Especially the lies.
Look along the edge of a table – that is the first dimension, breadth. Then look along the other edge of the table – that is the second dimension, depth. Then look down at the table’s leg – that is the third dimension, height. Add up those three dimensions and you have space.
Now think at right angles to the first three dimensions, and you have the fourth dimension, time. Add those four dimensions together and you have what cynics call “reality”, or “everything”.
But any reputable theoretical astrophysicist will tell you that our universe has more than four dimensions. Some of the eggheads calculate that it has ten; others are convinced that it has twenty-two.

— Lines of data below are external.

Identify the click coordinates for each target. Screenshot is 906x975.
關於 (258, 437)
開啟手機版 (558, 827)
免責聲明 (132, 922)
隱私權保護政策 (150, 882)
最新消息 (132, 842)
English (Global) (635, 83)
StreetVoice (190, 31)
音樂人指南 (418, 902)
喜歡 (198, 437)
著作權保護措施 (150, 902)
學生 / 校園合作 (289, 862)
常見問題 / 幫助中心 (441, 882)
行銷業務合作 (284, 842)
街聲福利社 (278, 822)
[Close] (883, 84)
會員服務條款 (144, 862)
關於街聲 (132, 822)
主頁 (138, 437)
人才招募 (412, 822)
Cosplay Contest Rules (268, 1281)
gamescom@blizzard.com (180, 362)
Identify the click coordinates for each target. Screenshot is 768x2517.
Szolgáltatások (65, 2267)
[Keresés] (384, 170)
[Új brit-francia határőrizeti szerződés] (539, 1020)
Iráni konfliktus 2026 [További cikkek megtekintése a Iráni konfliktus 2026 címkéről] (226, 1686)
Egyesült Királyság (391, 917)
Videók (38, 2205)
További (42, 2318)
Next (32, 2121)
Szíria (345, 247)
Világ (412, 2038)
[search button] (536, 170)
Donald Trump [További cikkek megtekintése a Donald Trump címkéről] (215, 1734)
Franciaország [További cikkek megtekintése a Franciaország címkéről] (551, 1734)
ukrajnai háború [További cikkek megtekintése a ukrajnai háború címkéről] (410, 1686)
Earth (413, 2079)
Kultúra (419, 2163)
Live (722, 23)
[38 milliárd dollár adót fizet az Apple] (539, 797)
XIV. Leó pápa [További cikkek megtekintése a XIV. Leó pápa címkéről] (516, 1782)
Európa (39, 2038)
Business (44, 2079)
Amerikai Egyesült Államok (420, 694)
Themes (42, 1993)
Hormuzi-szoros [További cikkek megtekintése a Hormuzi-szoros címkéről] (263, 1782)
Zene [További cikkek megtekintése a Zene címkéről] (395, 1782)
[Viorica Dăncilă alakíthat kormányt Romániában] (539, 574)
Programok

It’s no wonder that the Einsteins can’t tie their own shoelaces and their hair grows perpendicular to their craniums!
So think at right angles to “reality”, and you will discover the fifth dimension, imagination. And, living in this dimension, you will find many beasts that you probably thought did not exist – creatures like dragons and mermaids and unicorns – animals created not by God or by Mother Nature or by Charles Darwin, but by our own fears and fantasies.
Of course, you may look at the strange and imaginary animals in this book and rub your eyes and mutter in disbelief, “but these beasts, they can’t be! Either the monkey with the typewriter got stoned, or I’m hallucinating! This is absurd, the fifth dimension doesn’t exist.”
But of course the fifth dimension exists, even if only in our heads; for with our minds we can make up whole worlds and universes of alternative realities. And do, every night when we fall asleep.
So, welcome to the zoo of the human imagination! Roll up, drop a penny in the turnstile, and come gawp at the strange and improbable beasts caged in this book. Like us, their makers, they are creatures that science can’t explain.
Only, please DON’T FEED THE CRITTERS! Many of these beasts can spit fire, or spout acid, or breathe plague, or turn you into stone; and most of the others would happily scrunch up your bones and slurp your brains out of your skull if you get too close. And watch out that the creatures don’t escape, for where imagination intersects with reality, absolutely anything can happen.
A macaque with an iPad can even write a book!